Clinton: Allies looking for ways to fund Libya rebels
BERLIN (Reuters) - Secretary of State Hillary Clinton said on Friday that NATO allies were searching for ways to provide funds to Libya's rebels.
"The opposition needs a lot of assistance, on the organizational side, on the humanitarian side, and on the military side," Clinton told reporters after a meeting of NATO foreign ministers in Berlin.
"There have been a number of discussions about how to best provide that assistance ... who's willing to do what. We're also searching for ways to provide funding to the opposition so that they can take care of some of these needs themselves."
Clinton said that as well as looking at how to free up assets that could be used by the Libyan rebels, allies were looking at how the rebels could sell oil from sites that were under their control.
Clinton said the NATO allies were "learning more all the time" about the opposition. "We are pooling our information. There are a number of countries that have significant ties to members of the opposition," she said.
The opposition Libyan National Council (LNC), with the help of OPEC member Qatar, has said it has been able to export only a "minimal" amount of crude oil and needs international help to continue overseas shipments.
Rebel efforts to secure supplies have been complicated by international sanctions against Libya. Although the rebels have been unofficially excluded from the sanctions regimes, Western firms remain reluctant to do business with the LNC.
Qatar, which is marketing the rebels' crude, said on Tuesday it had smoothed the sale of one million barrels of oil this month, arranged the shipment of four cargos of fuel to the rebel stronghold of Benghazi and was ready to back more transactions.
Clinton also referred to street protests against Syrian President Bashar al-Assad, which swept into the capital, Damascus, on Friday for the first time.
"We call upon the Syrian authorities once again to refrain from any further violence against their people," she said. "It's time for the Syrian government to stop repressing their citizens."
Clinton said the United States saw no evidence that Iran had instigated protests in the Middle East.
"But we do see activities by Iran to try to take advantage of these uprisings, they are trying to exploit unrest.
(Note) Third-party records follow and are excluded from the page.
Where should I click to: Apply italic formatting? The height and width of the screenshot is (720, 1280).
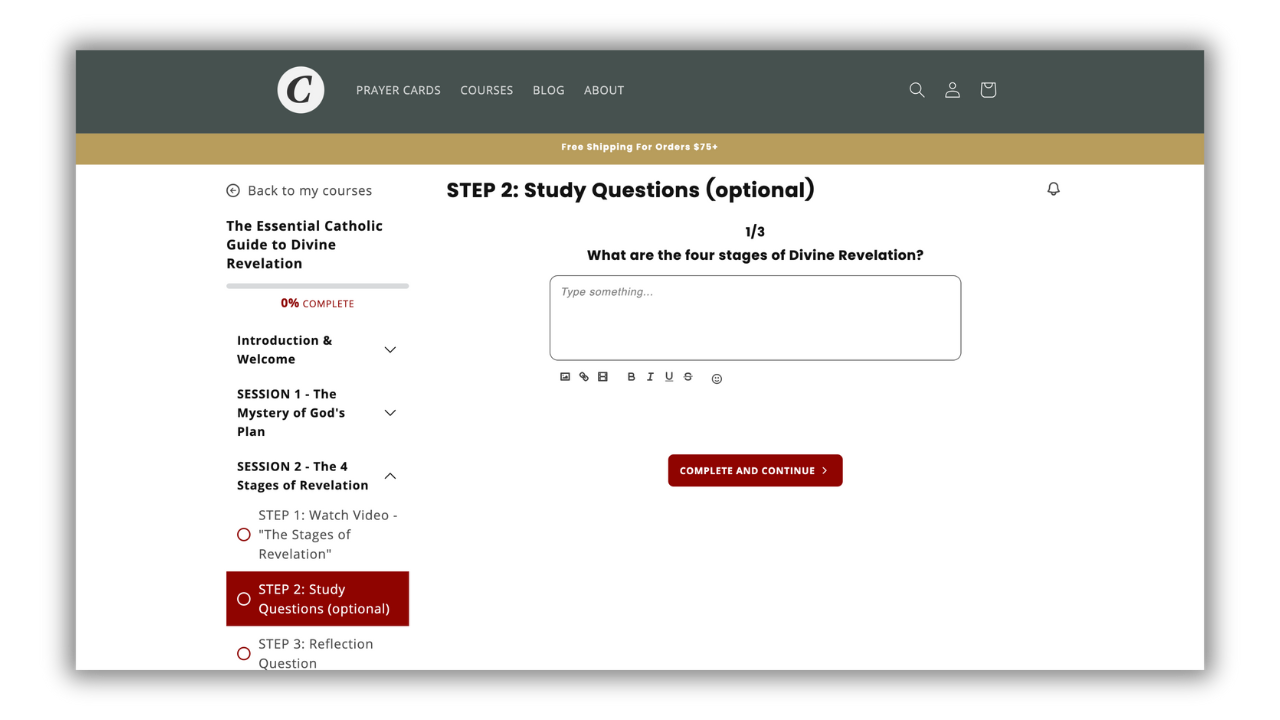(650, 377)
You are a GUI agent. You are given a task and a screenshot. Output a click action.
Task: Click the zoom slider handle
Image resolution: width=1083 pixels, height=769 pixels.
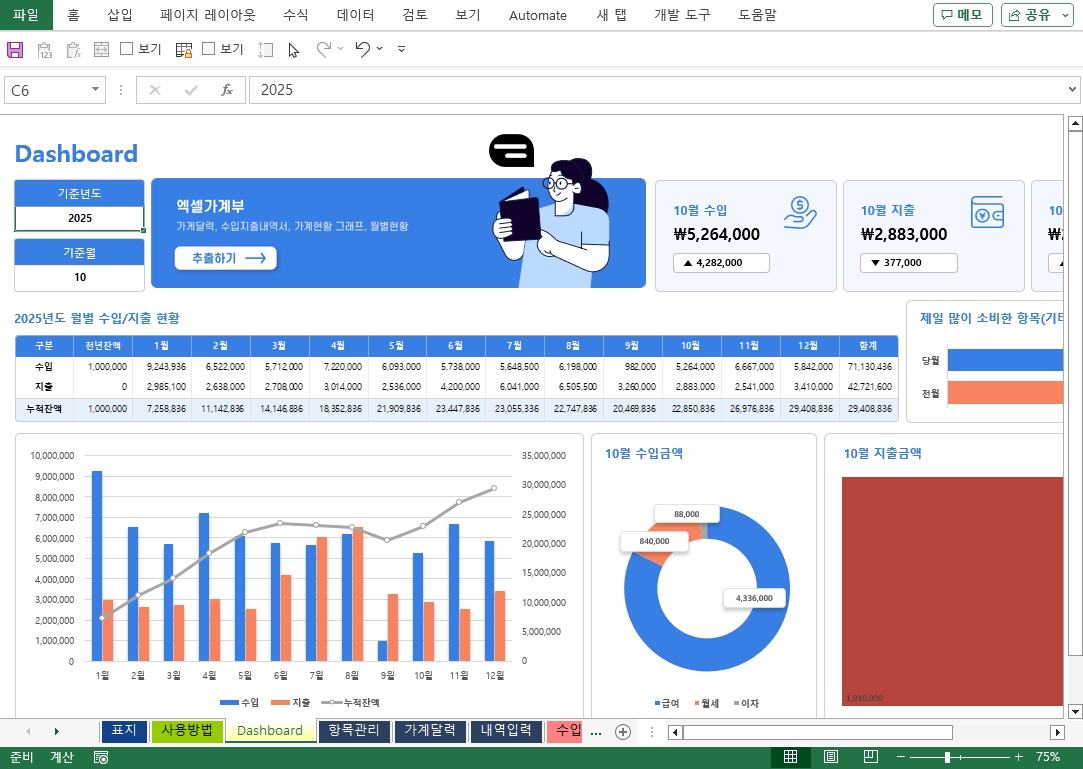tap(947, 757)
They are trying to advance their agenda in neighboring countries. They continue to try to undermine peace and stability, to provoke further conflict," she said.
A U.S. official said on Thursday that there were signs Iran was helping Syria put down anti-government protests with advice on monitoring and blocking Internet use, training security forces and supplying riot gear.
Rights groups say at least 200 people have died in protests that have posed the greatest challenge to Assad's 11-year rule.